El Custodio abrió la puerta de su cripta. Desde allí, descendía por una escalera de antracita ardiente. Sin dudar un momento, empezó a bajar, mientras su compañero daba saltos buscando los escalones más fríos.

—Vamos a descubrir si se puede ser noble sin ser bueno —dijo el abisal rechoncho frotándose las curtidas palmas de las manos—. Tengo bajo mi custodia a los peores de los peores, a las criaturas más odiadas, condenadas a cinco o seis eternidades. Cogemos a uno, le devolvemos la vida y lo enviamos a Krynn con la orden de vivir noblemente. Luego vemos si lo consigue.

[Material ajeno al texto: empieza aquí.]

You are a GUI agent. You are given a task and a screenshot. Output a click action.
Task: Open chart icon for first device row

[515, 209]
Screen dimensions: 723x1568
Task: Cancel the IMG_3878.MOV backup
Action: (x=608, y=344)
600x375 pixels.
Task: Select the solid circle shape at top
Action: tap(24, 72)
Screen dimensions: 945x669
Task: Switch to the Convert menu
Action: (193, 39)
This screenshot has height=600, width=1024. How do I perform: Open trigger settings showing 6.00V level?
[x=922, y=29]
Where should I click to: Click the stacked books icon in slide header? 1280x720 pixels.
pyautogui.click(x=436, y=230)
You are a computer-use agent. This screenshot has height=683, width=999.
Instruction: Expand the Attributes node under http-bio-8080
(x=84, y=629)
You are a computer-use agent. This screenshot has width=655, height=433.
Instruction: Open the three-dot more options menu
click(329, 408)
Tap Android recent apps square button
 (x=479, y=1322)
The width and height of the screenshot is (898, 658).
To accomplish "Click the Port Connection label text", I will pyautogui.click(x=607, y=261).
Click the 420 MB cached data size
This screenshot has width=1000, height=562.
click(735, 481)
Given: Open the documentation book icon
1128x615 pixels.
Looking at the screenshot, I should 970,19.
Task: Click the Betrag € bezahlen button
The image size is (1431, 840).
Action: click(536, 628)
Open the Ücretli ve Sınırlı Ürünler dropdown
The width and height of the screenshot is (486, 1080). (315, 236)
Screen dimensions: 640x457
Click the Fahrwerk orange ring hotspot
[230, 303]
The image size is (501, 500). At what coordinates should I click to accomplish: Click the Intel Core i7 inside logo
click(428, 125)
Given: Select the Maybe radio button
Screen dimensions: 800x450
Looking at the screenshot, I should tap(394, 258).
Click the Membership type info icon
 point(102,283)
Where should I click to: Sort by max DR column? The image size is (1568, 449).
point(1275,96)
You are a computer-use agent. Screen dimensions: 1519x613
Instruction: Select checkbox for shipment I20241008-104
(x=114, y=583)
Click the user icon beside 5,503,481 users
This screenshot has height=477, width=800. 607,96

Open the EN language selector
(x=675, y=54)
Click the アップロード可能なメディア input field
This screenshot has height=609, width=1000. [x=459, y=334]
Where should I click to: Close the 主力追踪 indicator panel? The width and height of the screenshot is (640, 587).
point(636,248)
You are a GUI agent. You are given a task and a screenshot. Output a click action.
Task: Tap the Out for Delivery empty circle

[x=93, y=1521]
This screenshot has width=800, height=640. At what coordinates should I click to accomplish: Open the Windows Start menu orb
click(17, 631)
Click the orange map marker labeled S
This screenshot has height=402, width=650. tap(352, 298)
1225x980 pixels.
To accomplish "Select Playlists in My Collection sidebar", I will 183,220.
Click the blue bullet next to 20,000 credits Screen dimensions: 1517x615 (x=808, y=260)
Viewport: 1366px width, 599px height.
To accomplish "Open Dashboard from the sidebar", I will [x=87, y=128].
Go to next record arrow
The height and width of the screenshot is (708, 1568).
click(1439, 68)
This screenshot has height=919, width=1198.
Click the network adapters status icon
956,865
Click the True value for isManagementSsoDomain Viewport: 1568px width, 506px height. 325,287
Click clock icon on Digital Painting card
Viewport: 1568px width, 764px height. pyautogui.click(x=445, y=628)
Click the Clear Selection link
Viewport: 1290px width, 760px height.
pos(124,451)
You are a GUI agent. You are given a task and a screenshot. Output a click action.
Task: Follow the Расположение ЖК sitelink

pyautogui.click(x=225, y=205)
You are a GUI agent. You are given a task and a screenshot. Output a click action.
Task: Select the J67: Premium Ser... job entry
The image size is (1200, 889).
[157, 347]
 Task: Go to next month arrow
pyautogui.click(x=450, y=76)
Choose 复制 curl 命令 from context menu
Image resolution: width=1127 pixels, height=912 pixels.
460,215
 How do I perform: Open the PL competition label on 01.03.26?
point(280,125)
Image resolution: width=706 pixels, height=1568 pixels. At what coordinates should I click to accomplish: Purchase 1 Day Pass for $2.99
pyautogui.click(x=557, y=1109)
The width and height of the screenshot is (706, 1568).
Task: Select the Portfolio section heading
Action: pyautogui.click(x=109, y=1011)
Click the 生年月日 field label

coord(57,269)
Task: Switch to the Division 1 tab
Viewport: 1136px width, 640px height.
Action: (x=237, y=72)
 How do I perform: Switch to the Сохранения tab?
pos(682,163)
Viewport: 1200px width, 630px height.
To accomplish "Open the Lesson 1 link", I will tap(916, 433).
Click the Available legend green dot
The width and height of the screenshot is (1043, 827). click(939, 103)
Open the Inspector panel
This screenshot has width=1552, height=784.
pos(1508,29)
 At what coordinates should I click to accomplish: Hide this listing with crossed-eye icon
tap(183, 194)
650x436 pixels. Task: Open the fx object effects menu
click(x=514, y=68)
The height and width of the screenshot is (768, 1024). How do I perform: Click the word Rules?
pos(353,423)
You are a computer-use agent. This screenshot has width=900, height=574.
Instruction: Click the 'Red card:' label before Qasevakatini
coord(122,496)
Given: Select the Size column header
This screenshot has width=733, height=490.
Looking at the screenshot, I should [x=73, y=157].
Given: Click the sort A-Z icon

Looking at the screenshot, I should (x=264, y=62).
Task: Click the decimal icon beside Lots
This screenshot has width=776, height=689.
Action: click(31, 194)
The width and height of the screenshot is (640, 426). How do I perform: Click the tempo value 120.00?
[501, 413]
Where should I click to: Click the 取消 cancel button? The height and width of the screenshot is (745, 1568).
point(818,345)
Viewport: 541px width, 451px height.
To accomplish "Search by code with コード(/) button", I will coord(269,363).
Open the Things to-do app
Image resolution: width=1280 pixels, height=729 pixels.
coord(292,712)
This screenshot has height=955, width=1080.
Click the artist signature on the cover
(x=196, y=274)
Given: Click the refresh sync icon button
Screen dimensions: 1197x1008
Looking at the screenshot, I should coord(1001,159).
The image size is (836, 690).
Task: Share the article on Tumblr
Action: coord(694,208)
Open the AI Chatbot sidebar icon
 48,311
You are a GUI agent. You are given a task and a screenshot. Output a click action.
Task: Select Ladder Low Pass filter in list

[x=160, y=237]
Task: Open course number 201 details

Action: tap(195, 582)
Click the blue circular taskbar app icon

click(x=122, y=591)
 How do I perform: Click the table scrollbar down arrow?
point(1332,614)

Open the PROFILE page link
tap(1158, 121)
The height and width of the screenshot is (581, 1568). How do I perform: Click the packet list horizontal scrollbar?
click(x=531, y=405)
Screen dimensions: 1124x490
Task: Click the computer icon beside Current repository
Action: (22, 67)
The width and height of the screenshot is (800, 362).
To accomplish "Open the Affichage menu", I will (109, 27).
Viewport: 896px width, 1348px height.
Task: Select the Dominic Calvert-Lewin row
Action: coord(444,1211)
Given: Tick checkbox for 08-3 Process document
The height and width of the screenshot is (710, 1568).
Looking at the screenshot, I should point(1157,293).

Habían llegado al nivel más bajo de la cripta, donde estaban encerrados los peores de todos. Los estantes de latón brillaban por el calor del suelo ardiente. Apiñados en los anaqueles que cubrían casi toda la estancia había jarras de hierro de oro blanco y de una pesada mezcla de cristal y plomo. Se oía el rumor de los lamentos de los condenados y el cristal ahumado a menudo se transparentaba lo bastante para dejar entrever el rostro de un mortal dando alaridos de dolor.

El pie del Abad hizo crujir una vasija rota. La recogió del suelo y le dio vueltas entre las manos. Tenía una inscripción en oro ardiente, compuesta de una sola palabra: RAISTLIN.

—¿Ya lo has intentado con éste? —preguntó el Abad poniendo los restos en un anaquel.

—Siempre hay alguno que elude su destino, por una u otra razón —repuso el Custodio negando con la cabeza—. Tengo otra vasija para lord Soth, pero sigue vacía. —Se encogió de hombros y señaló los anaqueles—. Pero tenemos una gran variedad donde escoger: asesinos, maníacos, sacerdotes ilusos, funcionarios mezquinos. Escoge el que quieras y veamos qué ocurre.

El Abad del Desgobierno se llevó la mano en forma de garra a los labios.

—Antes quiero dejarlo todo bien claro. Yo digo que la nobleza no puede existir sin la bondad y tú dices que se puede tener lo uno sin tener lo otro.

—Ésas son las premisas del experimento.

—El ganador se queda con el puesto, el poder y el trabajo del perdedor durante… pongamos… ¿un año de Krynn?

—Me parece un buen trato.

—¿Puedo escoger al pecador que vamos a redimir? —preguntó el Abad al tiempo que asentía.

—Hecho —dijo el Custodio y le enseñó las palmas de la mano en señal de acuerdo.

—Hecho —dijo el Abad y extendiendo su largo brazo revolvió entre las jarras y cogió una botella de hierro de uno de los estantes al rojo vivo. Era un recipiente pequeño; en el mundo de los mortales, habría sido adecuado para conservar encurtidos y de los más pequeños. Sin mirarlo, se lo lanzó a su compañero.

El lanzamiento se quedó corto y el Custodio tuvo que echarse hacia adelante para cogerlo. Le dio la vuelta en sus manos de garras cortas y le quitó el polvo.

TOEDE

El Custodio dejó escapar un silbido.

—Eres una rata asquerosa. Me lo has puesto bien difícil.